Reputation: 720
Android recently announced native Camera API which according to them is equivalent to the Java android.hardware.camera2
class. When should we consider using the NDK / C++ API ? Are there any performance improvements if we use the C++ code -- like preprocessing the frames? Do they Native API let you insert code that can be as part of of the HAL3 pipeline, for instance image processing/ computer vision code?
Upvotes: 6
Views: 6879
Reputation: 18137
The API is primarily there to be used by applications that don't have much of a Java component, for simplicity of implementation.

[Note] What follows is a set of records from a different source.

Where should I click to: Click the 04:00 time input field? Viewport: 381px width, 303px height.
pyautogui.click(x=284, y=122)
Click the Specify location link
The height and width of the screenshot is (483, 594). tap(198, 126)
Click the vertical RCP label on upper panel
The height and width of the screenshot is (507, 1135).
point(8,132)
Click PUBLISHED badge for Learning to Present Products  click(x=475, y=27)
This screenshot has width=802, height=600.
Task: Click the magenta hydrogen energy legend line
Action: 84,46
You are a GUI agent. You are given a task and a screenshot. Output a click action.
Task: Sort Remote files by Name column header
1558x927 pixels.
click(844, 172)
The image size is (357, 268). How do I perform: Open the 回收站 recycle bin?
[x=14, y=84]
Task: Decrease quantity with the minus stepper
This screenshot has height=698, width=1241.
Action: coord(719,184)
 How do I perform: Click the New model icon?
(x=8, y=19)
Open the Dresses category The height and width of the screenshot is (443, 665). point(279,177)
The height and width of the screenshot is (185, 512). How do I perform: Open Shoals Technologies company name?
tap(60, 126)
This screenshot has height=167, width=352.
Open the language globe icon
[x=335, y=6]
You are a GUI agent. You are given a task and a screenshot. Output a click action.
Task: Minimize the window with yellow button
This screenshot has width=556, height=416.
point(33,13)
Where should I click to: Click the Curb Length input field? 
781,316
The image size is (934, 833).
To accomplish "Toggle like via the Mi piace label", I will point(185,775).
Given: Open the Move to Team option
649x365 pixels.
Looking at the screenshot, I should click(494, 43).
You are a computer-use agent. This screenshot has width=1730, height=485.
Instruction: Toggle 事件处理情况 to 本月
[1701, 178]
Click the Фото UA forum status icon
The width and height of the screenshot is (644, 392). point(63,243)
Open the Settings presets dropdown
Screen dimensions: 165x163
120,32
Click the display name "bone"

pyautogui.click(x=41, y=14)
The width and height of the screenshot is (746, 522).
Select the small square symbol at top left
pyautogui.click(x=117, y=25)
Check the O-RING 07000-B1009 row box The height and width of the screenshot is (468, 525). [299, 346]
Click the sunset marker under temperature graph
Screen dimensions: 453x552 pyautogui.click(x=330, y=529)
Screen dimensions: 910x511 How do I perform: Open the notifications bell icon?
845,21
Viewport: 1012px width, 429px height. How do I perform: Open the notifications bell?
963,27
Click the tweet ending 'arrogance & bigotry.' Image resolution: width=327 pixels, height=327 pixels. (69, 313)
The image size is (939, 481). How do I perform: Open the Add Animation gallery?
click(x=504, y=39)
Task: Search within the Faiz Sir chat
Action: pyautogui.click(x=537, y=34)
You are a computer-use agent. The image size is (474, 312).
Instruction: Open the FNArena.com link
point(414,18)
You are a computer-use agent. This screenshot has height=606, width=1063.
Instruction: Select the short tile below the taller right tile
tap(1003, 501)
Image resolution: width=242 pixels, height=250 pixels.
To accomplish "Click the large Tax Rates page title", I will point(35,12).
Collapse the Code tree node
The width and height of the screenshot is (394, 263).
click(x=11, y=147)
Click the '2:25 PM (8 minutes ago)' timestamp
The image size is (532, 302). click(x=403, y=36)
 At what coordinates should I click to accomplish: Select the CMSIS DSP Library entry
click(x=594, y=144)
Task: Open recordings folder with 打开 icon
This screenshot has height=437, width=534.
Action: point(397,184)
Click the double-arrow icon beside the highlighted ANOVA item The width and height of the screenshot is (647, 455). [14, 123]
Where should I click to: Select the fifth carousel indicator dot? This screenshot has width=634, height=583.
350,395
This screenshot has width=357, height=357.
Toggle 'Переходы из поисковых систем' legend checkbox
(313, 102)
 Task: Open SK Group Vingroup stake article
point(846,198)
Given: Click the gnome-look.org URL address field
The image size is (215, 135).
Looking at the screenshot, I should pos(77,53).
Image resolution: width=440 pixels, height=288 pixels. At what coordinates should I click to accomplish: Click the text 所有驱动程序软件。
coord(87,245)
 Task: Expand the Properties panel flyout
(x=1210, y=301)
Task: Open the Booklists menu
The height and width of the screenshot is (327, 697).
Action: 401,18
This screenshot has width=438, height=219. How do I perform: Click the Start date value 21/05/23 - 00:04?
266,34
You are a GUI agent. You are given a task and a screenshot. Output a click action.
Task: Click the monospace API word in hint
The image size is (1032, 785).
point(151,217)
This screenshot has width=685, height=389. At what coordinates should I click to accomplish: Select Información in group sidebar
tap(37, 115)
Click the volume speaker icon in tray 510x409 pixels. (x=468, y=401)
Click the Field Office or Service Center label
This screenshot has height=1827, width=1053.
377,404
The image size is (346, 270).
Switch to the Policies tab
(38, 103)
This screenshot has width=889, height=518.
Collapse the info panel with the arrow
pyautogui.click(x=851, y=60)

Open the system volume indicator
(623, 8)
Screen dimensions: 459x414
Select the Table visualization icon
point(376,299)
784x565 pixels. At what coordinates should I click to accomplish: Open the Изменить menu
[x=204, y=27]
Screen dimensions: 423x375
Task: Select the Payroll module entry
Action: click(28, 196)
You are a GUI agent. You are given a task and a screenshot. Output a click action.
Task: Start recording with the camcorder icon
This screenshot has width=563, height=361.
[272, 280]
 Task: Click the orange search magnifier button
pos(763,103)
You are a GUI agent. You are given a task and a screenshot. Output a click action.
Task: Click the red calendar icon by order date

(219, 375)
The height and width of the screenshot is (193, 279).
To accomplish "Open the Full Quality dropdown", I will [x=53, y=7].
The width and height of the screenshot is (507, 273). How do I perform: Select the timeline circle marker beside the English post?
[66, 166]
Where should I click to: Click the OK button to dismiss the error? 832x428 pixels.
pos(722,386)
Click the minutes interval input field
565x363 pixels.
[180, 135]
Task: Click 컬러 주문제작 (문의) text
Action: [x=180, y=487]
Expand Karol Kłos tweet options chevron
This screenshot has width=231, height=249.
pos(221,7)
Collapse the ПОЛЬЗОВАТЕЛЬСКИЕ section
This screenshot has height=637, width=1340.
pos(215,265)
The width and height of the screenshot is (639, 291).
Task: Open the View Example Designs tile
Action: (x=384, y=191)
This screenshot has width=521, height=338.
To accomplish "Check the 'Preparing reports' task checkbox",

The performance may be slightly better for use cases where an app was just passing the camera image buffers via JNI into native code anyway, but the overhead of accessing direct ByteBuffers from Java android.media.Image objects is not very high. But setting up a bunch of Java code to do that may be annoying; for example, OpenCV could use the NDK directly in their Android camera wrappers, instead of the private (not guaranteed to be stable) native interfaces OpenCV has used in the past.
It's also there to be used as a stable interface for other native system components to get camera data, mostly for various OEM extensions.
The NDK API provides no more control over the actual image processing pipeline than the Java one.
The primary drawback is that unlike the Java API, the NDK API only supports LIMITED or better camera devices; there's no compatibility support for LEGACY devices. It also doesn't yet support reprocessing, which is less often used for the kinds of continuous processing applications where the NDK API makes more sense.